Medline: 2665858

Blood 74(2): 862-871, 1989.

Marrow transplantation for acute lymphoblastic leukemia: factors affecting relapse and survival.

Barrett AJ, Horowitz MM, Gale RP, et al.


Transplant outcome was analyzed in 690 recipients of bone marrow transplants (BMTs) for acute lymphoblastic leukemia (ALL) in first (n = 299) or second remission (n = 391). Actuarial 5-year leukemia-free survival was 42% +/- 9% (95% confidence interval) and 26% +/- 6%, respectively; relapse rates were 29% +/- 9% and 52% +/- 8%, respectively.

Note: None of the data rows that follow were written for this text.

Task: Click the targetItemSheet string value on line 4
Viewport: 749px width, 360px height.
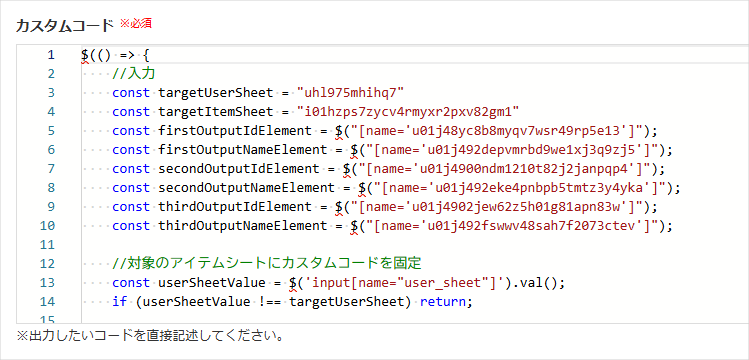Action: pos(408,112)
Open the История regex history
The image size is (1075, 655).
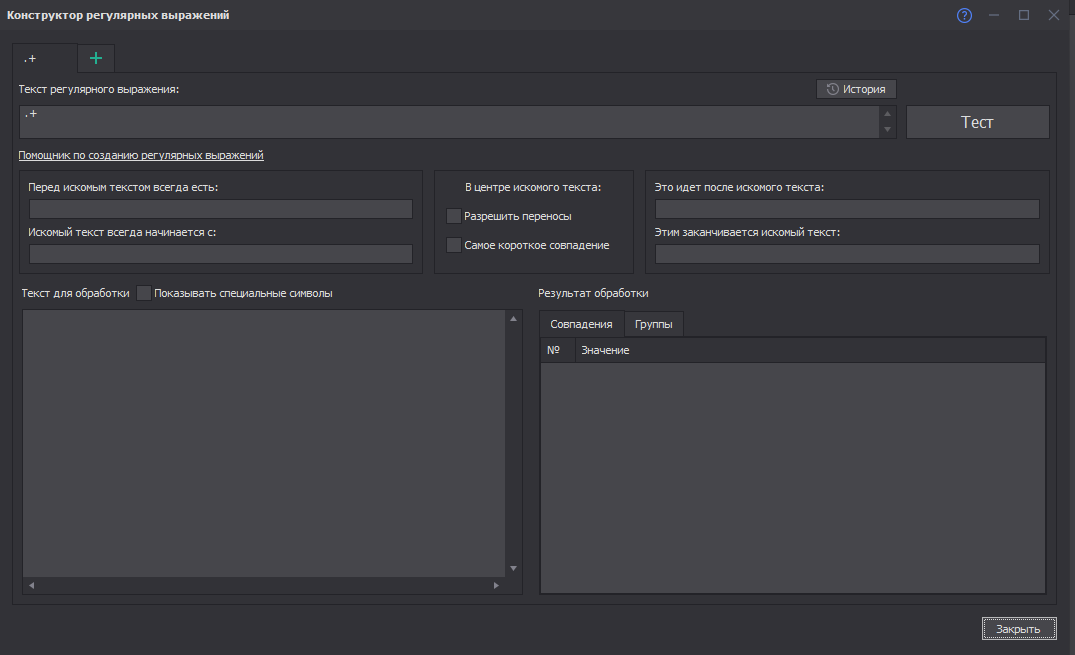click(x=856, y=89)
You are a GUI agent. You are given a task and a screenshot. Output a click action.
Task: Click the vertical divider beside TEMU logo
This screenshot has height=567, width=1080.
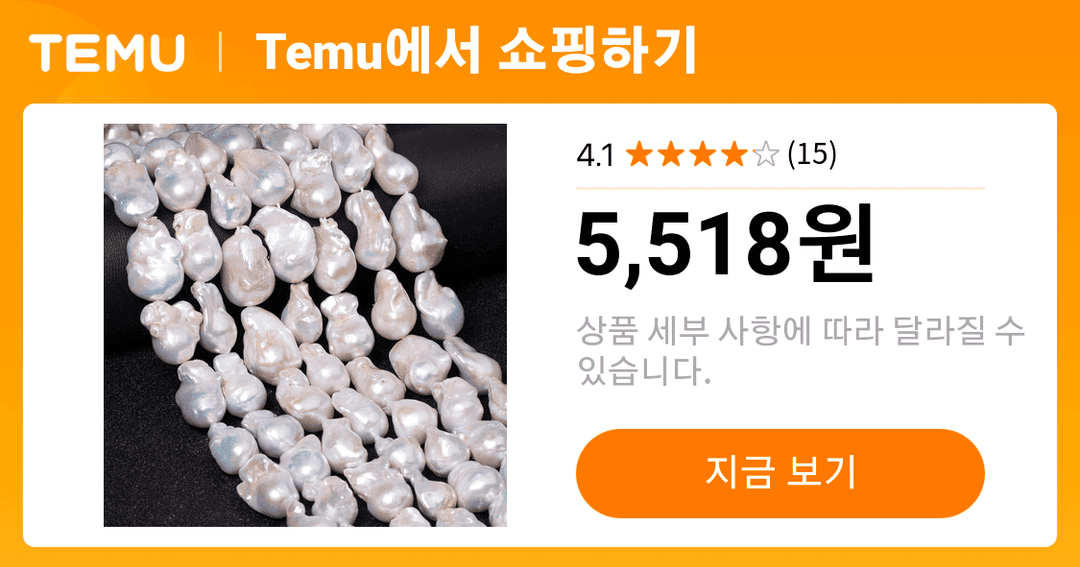(220, 53)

Five-year leukemia-free survival was 56% +/- 18% in children and 39% +/- 10% in adults (P less than .02) transplanted in first remission. In first-remission adults, non-T-cell phenotype, male to female donor-recipient sex-match and graft-v-host disease (GVHD) were associated with decreased leukemia-free survival; inclusion of corticosteroids in the regimen to prevent GVHD was associated with increased leukemia-free survival. Variables associated with decreased leukemia-free survival after second-remission transplants were age greater than or equal to 16 years and relapse occurring while on therapy. Variables associated with increased probability of relapse were similar for first- and second-remission transplants and included GVHD prophylaxis without methotrexate and absence of GVHD. In first-remission transplants, leukocyte count greater than or equal to 50 x 10(9)/L at diagnosis was also associated with increased relapse; in second remission, relapse while receiving chemotherapy was also associated with increased posttransplant relapse. These data emphasize the importance of both disease- and transplant-related variables in predicting outcome after BMT. They may be used to explain differences between studies, design future trials, and identify persons most likely to benefit from BMT.